What is needed is an exact repeat of the lines from the line containing "Open page history" through the final line of the entries below, and nothing else.

Supplied records:
=== Section Start ===
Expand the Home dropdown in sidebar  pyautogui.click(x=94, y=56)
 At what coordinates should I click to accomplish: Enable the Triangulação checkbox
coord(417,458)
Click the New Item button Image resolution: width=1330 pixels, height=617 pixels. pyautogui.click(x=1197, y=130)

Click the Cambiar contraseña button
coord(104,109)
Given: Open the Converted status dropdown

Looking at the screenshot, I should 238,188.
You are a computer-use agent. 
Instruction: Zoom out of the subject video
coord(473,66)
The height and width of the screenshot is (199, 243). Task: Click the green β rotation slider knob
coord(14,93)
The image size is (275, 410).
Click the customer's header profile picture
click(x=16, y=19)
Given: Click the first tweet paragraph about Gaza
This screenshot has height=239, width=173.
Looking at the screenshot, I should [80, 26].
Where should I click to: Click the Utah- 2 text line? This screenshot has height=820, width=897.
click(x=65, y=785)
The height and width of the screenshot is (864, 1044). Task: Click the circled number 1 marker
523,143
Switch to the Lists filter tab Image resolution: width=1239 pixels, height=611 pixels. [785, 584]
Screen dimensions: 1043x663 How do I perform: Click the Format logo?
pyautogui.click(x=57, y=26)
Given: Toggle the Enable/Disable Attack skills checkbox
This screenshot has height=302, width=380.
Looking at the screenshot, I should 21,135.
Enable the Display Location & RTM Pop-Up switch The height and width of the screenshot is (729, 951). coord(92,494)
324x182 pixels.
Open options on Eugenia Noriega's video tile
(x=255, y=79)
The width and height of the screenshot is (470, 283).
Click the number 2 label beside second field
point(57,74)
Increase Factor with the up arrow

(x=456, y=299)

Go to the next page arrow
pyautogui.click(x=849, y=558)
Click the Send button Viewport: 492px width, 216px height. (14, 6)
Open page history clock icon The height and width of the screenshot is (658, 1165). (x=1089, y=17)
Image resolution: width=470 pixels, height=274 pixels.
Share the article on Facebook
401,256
=== Section End ===
Solution for this task:
Open page history clock icon The height and width of the screenshot is (658, 1165). (x=1089, y=17)
Image resolution: width=470 pixels, height=274 pixels.
Share the article on Facebook
401,256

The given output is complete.